MATERIAL TO PROCESS ::
########

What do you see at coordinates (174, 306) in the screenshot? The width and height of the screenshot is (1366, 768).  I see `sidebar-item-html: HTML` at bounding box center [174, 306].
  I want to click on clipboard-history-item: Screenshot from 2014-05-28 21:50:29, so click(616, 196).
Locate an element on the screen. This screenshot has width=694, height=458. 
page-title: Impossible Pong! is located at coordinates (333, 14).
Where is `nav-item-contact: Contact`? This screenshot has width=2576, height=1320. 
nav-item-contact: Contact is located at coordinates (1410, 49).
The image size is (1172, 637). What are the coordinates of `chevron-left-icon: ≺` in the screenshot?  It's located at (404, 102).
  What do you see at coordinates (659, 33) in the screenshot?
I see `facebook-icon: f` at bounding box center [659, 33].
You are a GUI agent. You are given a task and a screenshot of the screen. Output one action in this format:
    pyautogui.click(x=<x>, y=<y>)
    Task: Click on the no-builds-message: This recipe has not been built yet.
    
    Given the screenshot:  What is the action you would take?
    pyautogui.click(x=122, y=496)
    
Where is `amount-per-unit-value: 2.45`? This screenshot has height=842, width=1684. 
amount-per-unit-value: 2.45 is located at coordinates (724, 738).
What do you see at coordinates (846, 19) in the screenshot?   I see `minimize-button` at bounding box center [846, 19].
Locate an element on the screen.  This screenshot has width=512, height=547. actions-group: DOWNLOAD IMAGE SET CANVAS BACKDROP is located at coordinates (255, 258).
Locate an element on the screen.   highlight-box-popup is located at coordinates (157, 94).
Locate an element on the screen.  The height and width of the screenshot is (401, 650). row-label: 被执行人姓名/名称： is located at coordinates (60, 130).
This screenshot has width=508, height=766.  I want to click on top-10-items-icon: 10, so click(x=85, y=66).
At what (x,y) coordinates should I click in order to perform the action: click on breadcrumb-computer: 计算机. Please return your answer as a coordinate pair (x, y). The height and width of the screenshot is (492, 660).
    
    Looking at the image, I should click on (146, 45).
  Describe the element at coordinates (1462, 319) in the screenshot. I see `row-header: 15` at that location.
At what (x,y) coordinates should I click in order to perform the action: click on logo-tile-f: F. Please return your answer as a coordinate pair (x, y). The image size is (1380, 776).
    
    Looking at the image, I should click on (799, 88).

########

ACTIVITY ::
Return the lines of the listing above, from the line with "You are a GUI" to the line with "Describe the element", repeated word for word.

ANSWER SPACE ::
You are a GUI agent. You are given a task and a screenshot of the screen. Output one action in this format:
    pyautogui.click(x=<x>, y=<y>)
    Task: Click on the no-builds-message: This recipe has not been built yet.
    
    Given the screenshot:  What is the action you would take?
    pyautogui.click(x=122, y=496)
    
Where is `amount-per-unit-value: 2.45`? This screenshot has height=842, width=1684. 
amount-per-unit-value: 2.45 is located at coordinates (724, 738).
What do you see at coordinates (846, 19) in the screenshot?   I see `minimize-button` at bounding box center [846, 19].
Locate an element on the screen.  This screenshot has width=512, height=547. actions-group: DOWNLOAD IMAGE SET CANVAS BACKDROP is located at coordinates (255, 258).
Locate an element on the screen.   highlight-box-popup is located at coordinates (157, 94).
Locate an element on the screen.  The height and width of the screenshot is (401, 650). row-label: 被执行人姓名/名称： is located at coordinates (60, 130).
This screenshot has width=508, height=766.  I want to click on top-10-items-icon: 10, so click(x=85, y=66).
At what (x,y) coordinates should I click in order to perform the action: click on breadcrumb-computer: 计算机. Please return your answer as a coordinate pair (x, y). The height and width of the screenshot is (492, 660).
    
    Looking at the image, I should click on (146, 45).
  Describe the element at coordinates (1462, 319) in the screenshot. I see `row-header: 15` at that location.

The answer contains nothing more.